To say I enjoyed your article on assessment is a tremendous understatement. I would very much like to find a way for all faculty at my institution to read it, but they don’t all subscribe to CHE. Is there a way?
I belive that if someone with a subscription shares the link using the share feature in the Chronicle website the recipients will get access for a day or two to that particular article.
So I came here via the CHE. My question is: are these VALUE things, skills that come from college or K-12? I am not sure I got any of them from college but I sure did learn a lot from classes. For example, I massively improved skills in 3+ foreign languages and knowledge of literature in 5+. I learned a whole slew of history of Europe and the Americas. I learned calculus, as in how to do proofs for it, not just compute answers. I learned a lot of literary and art history. I don’t know how much my English writing improved but my skills in literary analysis sure grew, and I had to write research papers in Spanish, French, Danish and Catalan, and I hadn’t known how to do that starting out. But it seems that these VALUE things wouldn’t care about any of that — or would they?
I think you are correct about that. I too studied languages as an undergraduate. When I started college I could not read Greek or Latin. When I left I could. But I don’t think that is the sort of higher learning that the VALUE rubrics are intended to measure. And I don’t think that all that language training did much to change my capacity for critical thought. One way of thinking about this is consider that college may do a good job of teaching you skills like how to read Greek or how to do stats or accounting, but that may not translate into much change in higher order thinking.
Bryan Caplan has argued that people don’t learn much in college and what they do learn has little to do with their employability and is often forgotten soon after they leave college. My experience with Greek more or less fits this pattern. Contrary to Caplan I do think I learned a lot of Greek in college, but I have made little use of it in real life, and I have forgotten most of it. On the other hand the fact that I got up every day at 5:00 in the morning to translate and managed to stay on top of a heavy work load is an example of the sort of signaling function that Caplan talks about.

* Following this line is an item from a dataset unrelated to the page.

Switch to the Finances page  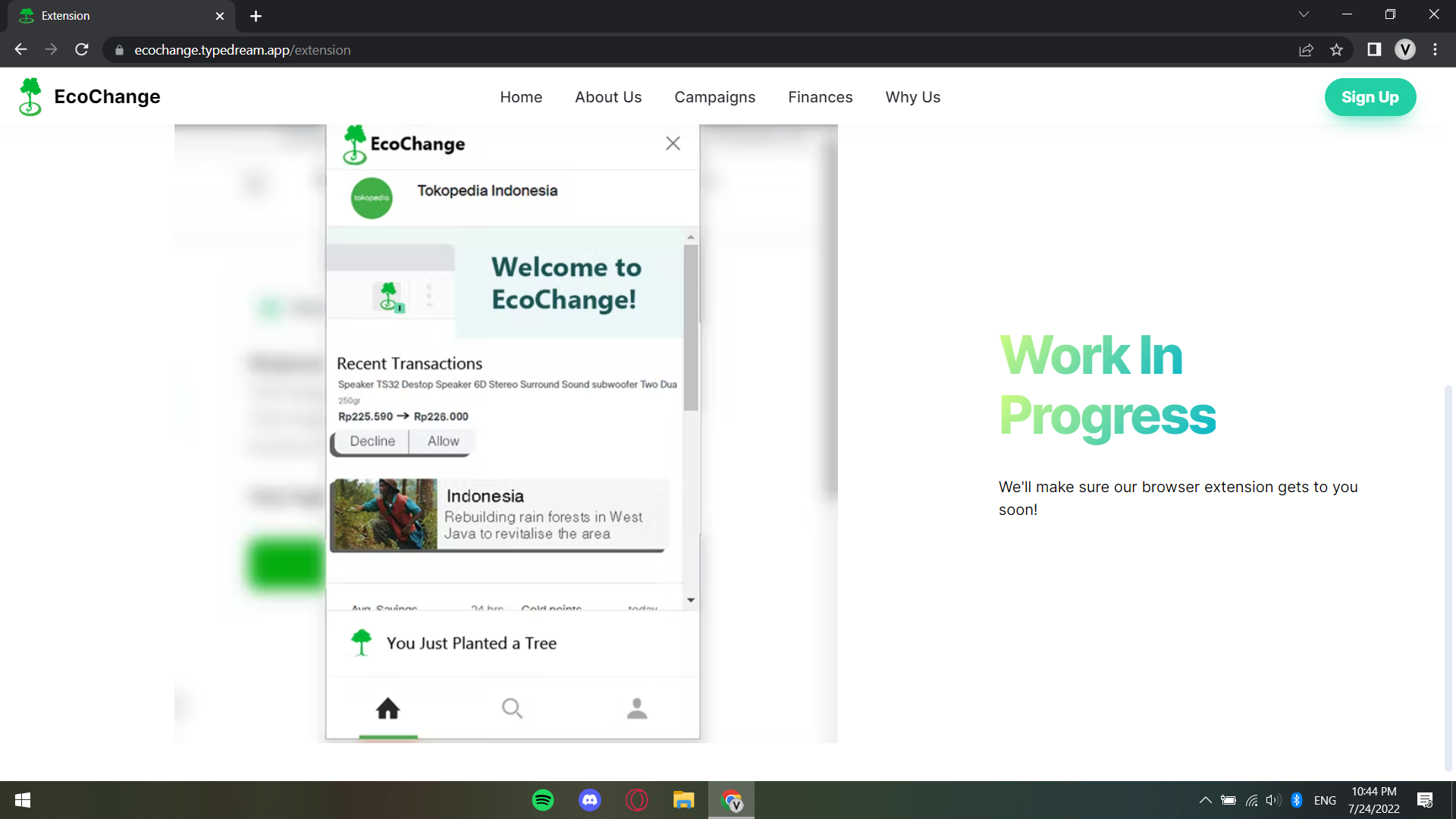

I read your article with great interest, as it is the rare voice that stands up against the onslaught of rubrics in higher education.

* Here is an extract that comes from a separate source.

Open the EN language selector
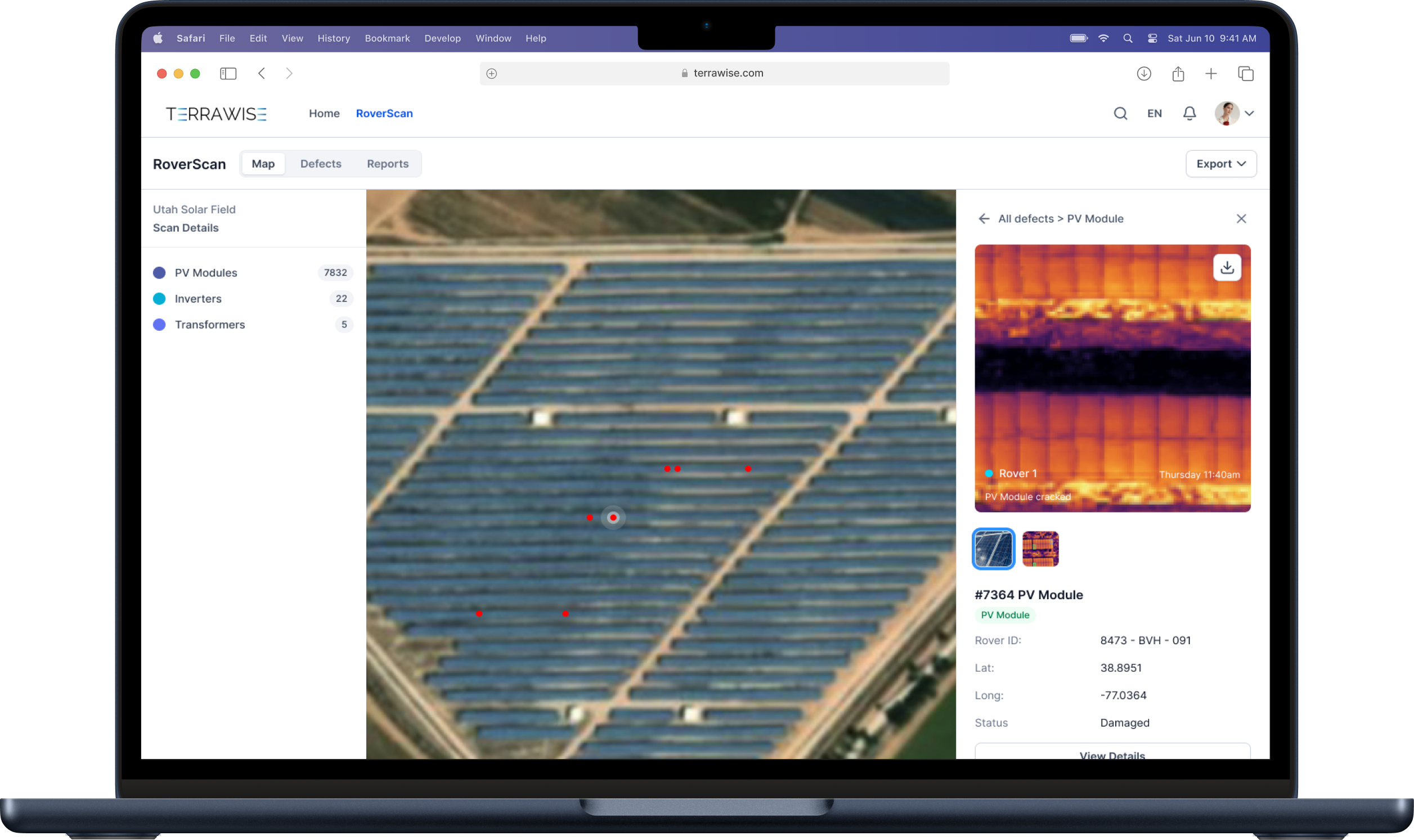Image resolution: width=1414 pixels, height=840 pixels. [x=1154, y=113]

I am unabashedly anti-rubrics. In my article, Degrading Assessment: Rejecting Rubrics in Favor of Authentic Analysis, 41 Seattle L. Rev. 713 (2018), I advocate to end the trend of using rubrics for assessment of legal analytical writing. As developed through the college admissions process and later integrated into the grading process, standardization in assessment in all education is historically discriminatory. While there are some andragogical uses for rubrics, the potential for discriminatory application and the underlying discriminatory history further underscore the potential damaging effects of using rubrics. Rubrics fail to promote either good learning or good writing. At the legal education level, law schools misconstrue the requirements of American Bar Association (ABA) curriculum standards by using rubrics to implement outcome assessment. The various standards for outcome and assessment cannot be fulfilled without implementing holistic evaluation.